Apple Silicon Macs ship a built-in LLM via Apple FoundationModels. apfel exposes it as a UNIX tool and a local OpenAI-compatible server. 100% on-device. No API keys, no cloud. Tool calling works in all contexts. 4096-token context. macOS 26 Tahoe+, Apple Silicon (M1+), Apple Intelligence enabled.

apfel

The free AI already on your Mac.

Apple Silicon Macs ship a built-in LLM via Apple FoundationModels. apfel exposes it as a UNIX tool and a local OpenAI-compatible server. 100% on-device. No API keys, no cloud.

Mode	Command	What you get
UNIX tool	`apfel "prompt"` / `echo "text" \| apfel`	Pipe-friendly answers, file attachments, JSON output, exit codes
OpenAI-compatible server	`apfel --serve`	Drop-in local `http://localhost:11434/v1` backend for OpenAI SDKs

apfel --chat - interactive REPL.

Tool calling works in all contexts. 4096-token context.

Requirements & Install

macOS 26 Tahoe+, Apple Silicon (M1+), Apple Intelligence enabled.

brew install apfel

Update:

brew upgrade apfel

Build from source (Command Line Tools with macOS 26.4 SDK / Swift 6.3, no Xcode):

git clone https://github.com/Arthur-Ficial/apfel.git && cd apfel && make install

Nix, same-day tap, Mint, mise, troubleshooting: docs/install.md.

Quick Start

UNIX tool

Quote prompts with ! in single quotes (zsh/bash history expansion): apfel 'Hello, Mac!'.

# Single prompt
apfel "What is the capital of Austria?"

# Permissive mode - reduces guardrail false positives for creative/long prompts
apfel --permissive "Write a dramatic opening for a thriller novel"

# Stream output
apfel --stream "Write a haiku about code"

# Pipe input
echo "Summarize: $(cat README.md)" | apfel

# Attach file content to prompt
apfel -f README.md "Summarize this project"

# Attach multiple files
apfel -f old.swift -f new.swift "What changed between these two files?"

# Combine files with piped input
git diff HEAD~1 | apfel -f CONVENTIONS.md "Review this diff against our conventions"

# JSON output for scripting
apfel -o json "Translate to German: hello" | jq .content

# System prompt
apfel -s "You are a pirate" "What is recursion?"

# System prompt from file
apfel --system-file persona.txt "Explain TCP/IP"

# Quiet mode for shell scripts
result=$(apfel -q "Capital of France?

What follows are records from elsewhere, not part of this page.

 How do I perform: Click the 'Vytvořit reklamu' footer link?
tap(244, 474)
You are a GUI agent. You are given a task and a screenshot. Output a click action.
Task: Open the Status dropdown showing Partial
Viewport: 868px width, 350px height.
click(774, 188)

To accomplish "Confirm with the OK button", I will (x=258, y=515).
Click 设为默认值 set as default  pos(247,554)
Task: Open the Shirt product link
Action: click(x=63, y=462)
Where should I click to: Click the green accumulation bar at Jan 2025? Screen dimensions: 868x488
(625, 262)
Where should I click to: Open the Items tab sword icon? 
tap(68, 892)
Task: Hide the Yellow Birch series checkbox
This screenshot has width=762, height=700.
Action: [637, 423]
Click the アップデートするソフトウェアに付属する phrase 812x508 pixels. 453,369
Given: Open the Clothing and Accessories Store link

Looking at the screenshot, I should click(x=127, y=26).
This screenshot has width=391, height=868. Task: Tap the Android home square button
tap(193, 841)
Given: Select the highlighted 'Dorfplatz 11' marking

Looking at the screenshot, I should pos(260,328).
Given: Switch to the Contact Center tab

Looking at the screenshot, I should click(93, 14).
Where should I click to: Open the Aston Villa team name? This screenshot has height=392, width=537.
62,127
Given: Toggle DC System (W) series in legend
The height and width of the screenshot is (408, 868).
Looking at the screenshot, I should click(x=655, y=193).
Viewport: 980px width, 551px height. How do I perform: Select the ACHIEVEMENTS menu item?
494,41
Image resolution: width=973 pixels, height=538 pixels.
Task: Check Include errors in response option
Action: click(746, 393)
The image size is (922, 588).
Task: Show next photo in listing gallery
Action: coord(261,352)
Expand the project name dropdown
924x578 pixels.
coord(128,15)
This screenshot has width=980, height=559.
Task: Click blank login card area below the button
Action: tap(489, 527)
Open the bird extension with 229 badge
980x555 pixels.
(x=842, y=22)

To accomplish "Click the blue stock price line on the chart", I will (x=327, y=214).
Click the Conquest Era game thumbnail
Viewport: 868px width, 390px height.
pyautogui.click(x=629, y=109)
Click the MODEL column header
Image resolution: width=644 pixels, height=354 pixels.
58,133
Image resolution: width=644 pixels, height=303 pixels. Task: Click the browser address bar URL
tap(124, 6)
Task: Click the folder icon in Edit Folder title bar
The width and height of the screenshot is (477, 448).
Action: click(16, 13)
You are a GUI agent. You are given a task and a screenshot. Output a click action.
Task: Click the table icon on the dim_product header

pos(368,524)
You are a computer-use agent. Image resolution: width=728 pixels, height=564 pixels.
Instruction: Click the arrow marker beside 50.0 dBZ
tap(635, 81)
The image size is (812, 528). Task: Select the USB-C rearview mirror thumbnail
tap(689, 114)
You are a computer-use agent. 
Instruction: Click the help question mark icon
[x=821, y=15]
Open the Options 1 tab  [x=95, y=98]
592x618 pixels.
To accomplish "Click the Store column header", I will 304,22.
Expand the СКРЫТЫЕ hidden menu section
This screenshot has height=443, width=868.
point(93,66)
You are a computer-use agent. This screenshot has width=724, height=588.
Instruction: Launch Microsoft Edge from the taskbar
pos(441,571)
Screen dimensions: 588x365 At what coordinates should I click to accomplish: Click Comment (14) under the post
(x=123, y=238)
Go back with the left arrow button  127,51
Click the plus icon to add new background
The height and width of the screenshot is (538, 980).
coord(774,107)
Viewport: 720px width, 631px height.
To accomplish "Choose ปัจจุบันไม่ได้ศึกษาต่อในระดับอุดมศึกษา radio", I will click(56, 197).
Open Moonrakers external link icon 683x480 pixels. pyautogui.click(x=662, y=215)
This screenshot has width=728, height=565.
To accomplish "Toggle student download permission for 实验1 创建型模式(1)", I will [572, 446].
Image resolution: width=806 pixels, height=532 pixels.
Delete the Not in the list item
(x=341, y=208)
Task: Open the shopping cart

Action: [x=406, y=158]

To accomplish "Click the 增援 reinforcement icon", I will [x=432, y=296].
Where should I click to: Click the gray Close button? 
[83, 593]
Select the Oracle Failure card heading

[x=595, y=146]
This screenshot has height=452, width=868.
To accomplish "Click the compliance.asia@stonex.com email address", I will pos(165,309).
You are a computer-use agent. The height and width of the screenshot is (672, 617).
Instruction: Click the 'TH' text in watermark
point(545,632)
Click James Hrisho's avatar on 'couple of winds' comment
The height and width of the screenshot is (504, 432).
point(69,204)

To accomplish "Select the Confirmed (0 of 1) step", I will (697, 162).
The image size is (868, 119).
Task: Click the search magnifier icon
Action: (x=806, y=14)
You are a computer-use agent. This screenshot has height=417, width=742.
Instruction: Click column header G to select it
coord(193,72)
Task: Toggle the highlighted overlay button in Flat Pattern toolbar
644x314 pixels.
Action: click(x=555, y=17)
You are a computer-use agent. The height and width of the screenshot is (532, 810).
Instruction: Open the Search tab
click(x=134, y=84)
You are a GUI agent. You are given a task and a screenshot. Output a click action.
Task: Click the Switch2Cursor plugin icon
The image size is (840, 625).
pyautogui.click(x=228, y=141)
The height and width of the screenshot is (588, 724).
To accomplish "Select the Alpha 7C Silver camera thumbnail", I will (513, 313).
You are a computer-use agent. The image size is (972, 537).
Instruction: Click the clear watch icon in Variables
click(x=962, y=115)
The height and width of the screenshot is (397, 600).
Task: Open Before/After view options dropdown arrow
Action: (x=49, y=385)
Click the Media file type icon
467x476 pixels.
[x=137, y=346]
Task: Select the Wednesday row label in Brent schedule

One word.")

OpenAI-compatible server

apfel --serve                              # foreground
brew services start apfel                  # background (like Ollama)
brew services stop apfel
APFEL_TOKEN=$(uuidgen) APFEL_MCP=/path/to/tools.py brew services start apfel

curl http://localhost:11434/v1/chat/completions \
  -H "Content-Type: application/json" \
  -d '{"model":"apple-foundationmodel","messages":[{"role":"user","content":"Hello"}]}'

from openai import OpenAI
client = OpenAI(base_url="http://localhost:11434/v1", api_key="unused")
resp = client.chat.completions.create(
    model="apple-foundationmodel",
    messages=[{"role": "user", "content": "What is 1+1?"}],
)
print(resp.choices[0].message.content)

Background service details: docs/background-service.md.

Quick testing chat

apfel --chat is a small REPL for testing prompts or MCP servers. For a GUI chat app, see apfel-chat.

apfel --chat
apfel --chat -s "You are a helpful coding assistant"
apfel --chat --mcp ./mcp/calculator/server.py      # chat with MCP tools
apfel --chat --debug                                # debug output to stderr

Ctrl-C exits. Context is trimmed automatically (docs/context-strategies.md).

Demos

Real-world shell scripts that wrap apfel. They are bundled inside the binary, so you can write them out wherever you installed apfel from (homebrew-core, the tap, or source) - no repo clone needed:

apfel demos ./apfel-demos

That writes every demo (executable) into ./apfel-demos, plus a README.md describing each. Re-run after brew upgrade apfel to refresh them. The same scripts also live in demo/ in this repo.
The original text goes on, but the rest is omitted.